In the records that follow, find each line containing "heading" and copy it.

Records supplied -

• • • • • • •

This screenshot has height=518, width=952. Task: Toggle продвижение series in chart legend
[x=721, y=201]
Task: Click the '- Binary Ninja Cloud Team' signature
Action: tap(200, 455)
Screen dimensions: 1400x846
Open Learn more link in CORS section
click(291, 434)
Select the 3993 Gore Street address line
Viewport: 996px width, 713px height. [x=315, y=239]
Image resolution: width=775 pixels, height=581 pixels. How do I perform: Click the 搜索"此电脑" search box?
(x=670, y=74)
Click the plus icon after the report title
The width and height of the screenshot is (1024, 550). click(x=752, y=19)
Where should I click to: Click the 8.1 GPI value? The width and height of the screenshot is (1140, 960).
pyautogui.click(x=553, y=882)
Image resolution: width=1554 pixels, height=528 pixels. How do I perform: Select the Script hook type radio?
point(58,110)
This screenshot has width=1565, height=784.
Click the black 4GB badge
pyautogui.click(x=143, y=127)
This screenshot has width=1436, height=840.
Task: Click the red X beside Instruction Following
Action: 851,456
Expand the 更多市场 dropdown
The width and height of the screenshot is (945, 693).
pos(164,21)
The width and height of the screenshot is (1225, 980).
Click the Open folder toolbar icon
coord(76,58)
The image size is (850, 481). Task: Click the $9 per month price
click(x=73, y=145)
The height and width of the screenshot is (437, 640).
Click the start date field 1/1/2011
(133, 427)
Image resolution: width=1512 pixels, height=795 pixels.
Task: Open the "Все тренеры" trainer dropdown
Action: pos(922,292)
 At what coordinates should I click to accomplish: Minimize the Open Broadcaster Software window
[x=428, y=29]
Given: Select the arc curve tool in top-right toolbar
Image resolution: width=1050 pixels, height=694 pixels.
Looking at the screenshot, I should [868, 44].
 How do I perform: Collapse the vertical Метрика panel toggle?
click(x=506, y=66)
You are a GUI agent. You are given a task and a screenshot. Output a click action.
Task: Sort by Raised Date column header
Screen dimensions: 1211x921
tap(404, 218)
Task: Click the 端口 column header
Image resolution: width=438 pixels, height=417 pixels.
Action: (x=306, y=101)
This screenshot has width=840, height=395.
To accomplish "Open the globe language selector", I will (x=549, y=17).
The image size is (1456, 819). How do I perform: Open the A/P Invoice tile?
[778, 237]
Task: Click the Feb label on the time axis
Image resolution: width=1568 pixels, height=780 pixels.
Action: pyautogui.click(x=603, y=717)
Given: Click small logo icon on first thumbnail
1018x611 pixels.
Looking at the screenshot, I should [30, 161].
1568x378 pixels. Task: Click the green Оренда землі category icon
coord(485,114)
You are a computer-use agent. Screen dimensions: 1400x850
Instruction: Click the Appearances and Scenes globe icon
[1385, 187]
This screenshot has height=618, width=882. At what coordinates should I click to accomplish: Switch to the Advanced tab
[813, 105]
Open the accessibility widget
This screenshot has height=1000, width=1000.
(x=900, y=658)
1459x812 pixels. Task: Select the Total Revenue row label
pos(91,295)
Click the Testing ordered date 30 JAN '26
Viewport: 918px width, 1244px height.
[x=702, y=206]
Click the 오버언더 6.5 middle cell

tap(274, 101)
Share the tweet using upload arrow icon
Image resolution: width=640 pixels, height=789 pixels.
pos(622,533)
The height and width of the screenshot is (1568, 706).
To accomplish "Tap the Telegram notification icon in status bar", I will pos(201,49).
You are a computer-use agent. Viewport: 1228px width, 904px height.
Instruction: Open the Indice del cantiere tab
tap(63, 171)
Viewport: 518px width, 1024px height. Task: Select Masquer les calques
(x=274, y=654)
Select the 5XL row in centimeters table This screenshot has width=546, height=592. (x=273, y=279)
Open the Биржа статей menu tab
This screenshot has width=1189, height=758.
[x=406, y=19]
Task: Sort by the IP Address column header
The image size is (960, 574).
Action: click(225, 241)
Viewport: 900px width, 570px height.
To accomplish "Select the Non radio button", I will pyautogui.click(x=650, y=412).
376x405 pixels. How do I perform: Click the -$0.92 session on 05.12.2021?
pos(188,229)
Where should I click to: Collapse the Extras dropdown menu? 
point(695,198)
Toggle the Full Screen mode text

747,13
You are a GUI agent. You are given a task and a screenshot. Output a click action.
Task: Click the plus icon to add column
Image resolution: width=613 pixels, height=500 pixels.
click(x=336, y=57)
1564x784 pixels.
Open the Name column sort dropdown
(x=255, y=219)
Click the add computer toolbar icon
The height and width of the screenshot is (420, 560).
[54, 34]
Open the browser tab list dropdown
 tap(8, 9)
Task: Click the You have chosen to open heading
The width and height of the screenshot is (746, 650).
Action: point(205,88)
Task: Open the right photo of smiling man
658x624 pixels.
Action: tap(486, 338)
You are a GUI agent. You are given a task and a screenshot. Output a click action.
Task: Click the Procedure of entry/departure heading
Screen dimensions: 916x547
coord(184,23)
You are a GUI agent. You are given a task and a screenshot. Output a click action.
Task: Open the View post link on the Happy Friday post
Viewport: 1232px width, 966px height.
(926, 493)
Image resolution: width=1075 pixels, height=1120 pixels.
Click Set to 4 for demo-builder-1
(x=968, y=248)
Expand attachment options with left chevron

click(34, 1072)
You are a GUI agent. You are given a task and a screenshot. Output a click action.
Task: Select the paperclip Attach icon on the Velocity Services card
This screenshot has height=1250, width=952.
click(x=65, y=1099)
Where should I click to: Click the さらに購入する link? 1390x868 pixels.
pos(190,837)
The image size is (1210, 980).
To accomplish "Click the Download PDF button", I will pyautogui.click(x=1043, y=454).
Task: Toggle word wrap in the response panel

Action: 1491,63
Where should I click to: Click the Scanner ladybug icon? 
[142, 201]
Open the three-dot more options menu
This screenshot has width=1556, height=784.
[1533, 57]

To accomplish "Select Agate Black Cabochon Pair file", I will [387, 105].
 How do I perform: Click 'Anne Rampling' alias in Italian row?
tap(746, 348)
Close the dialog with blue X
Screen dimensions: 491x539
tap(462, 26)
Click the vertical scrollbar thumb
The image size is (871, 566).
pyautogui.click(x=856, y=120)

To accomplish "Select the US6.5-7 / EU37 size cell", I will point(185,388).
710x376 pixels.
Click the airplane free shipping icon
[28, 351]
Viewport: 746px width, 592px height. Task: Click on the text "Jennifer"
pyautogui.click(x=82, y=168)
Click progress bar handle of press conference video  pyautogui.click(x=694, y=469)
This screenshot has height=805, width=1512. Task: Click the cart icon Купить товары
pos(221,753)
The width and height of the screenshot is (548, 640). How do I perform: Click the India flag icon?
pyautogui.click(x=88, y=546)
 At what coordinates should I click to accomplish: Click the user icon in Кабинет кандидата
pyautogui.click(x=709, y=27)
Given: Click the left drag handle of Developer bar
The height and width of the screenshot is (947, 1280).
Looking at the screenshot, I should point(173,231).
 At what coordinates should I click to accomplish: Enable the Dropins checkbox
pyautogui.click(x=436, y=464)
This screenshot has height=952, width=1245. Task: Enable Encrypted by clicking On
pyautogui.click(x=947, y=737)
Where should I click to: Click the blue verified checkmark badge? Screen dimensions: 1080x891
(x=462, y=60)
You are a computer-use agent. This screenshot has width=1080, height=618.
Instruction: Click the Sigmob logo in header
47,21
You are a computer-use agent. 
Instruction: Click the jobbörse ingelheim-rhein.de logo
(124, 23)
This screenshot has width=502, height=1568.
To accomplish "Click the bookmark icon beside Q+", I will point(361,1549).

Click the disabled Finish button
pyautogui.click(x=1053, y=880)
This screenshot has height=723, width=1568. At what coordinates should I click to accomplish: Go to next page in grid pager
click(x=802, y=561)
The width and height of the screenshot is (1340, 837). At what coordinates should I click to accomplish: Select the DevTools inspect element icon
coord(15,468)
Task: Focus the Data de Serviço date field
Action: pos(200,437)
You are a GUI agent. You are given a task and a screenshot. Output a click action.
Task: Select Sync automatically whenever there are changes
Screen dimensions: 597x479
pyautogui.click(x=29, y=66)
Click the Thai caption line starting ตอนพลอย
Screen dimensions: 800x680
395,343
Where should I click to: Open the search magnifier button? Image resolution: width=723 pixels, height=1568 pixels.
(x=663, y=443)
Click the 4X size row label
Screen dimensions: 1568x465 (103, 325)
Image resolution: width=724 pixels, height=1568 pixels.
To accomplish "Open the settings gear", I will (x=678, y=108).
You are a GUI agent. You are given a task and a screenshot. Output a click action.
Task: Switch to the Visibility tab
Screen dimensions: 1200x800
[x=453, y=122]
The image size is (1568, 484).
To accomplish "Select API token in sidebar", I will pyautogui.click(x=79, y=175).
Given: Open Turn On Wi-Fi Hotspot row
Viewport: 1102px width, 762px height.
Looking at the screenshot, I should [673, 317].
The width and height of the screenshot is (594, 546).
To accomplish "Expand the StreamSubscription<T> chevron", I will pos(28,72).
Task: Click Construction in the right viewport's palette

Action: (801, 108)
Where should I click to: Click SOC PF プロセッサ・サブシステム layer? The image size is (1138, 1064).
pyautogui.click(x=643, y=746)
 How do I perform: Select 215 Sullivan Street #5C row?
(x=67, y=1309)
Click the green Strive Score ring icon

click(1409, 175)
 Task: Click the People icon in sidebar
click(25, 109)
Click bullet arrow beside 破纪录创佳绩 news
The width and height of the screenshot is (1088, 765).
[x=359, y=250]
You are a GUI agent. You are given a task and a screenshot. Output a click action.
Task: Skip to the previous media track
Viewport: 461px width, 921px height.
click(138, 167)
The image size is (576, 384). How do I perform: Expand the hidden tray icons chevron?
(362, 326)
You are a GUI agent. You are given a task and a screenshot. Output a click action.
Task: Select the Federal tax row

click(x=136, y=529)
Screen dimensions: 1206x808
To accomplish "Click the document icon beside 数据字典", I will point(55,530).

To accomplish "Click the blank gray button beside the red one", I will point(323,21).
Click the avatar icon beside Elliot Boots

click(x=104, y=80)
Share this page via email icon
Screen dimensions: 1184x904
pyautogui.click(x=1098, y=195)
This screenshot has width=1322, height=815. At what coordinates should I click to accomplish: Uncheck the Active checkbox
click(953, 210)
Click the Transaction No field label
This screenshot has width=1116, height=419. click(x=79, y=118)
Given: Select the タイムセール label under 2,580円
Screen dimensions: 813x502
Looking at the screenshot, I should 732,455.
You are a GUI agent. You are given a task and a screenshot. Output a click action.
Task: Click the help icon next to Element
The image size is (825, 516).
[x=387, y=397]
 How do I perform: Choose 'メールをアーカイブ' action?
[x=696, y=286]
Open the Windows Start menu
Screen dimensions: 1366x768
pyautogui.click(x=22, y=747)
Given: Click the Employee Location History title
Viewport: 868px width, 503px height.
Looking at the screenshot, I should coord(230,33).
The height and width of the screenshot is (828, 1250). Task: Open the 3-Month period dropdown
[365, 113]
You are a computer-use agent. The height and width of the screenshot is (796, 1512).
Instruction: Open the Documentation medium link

• • • • • • •

Output for this task -
Task: Click the You have chosen to open heading
Task: Click the Procedure of entry/departure heading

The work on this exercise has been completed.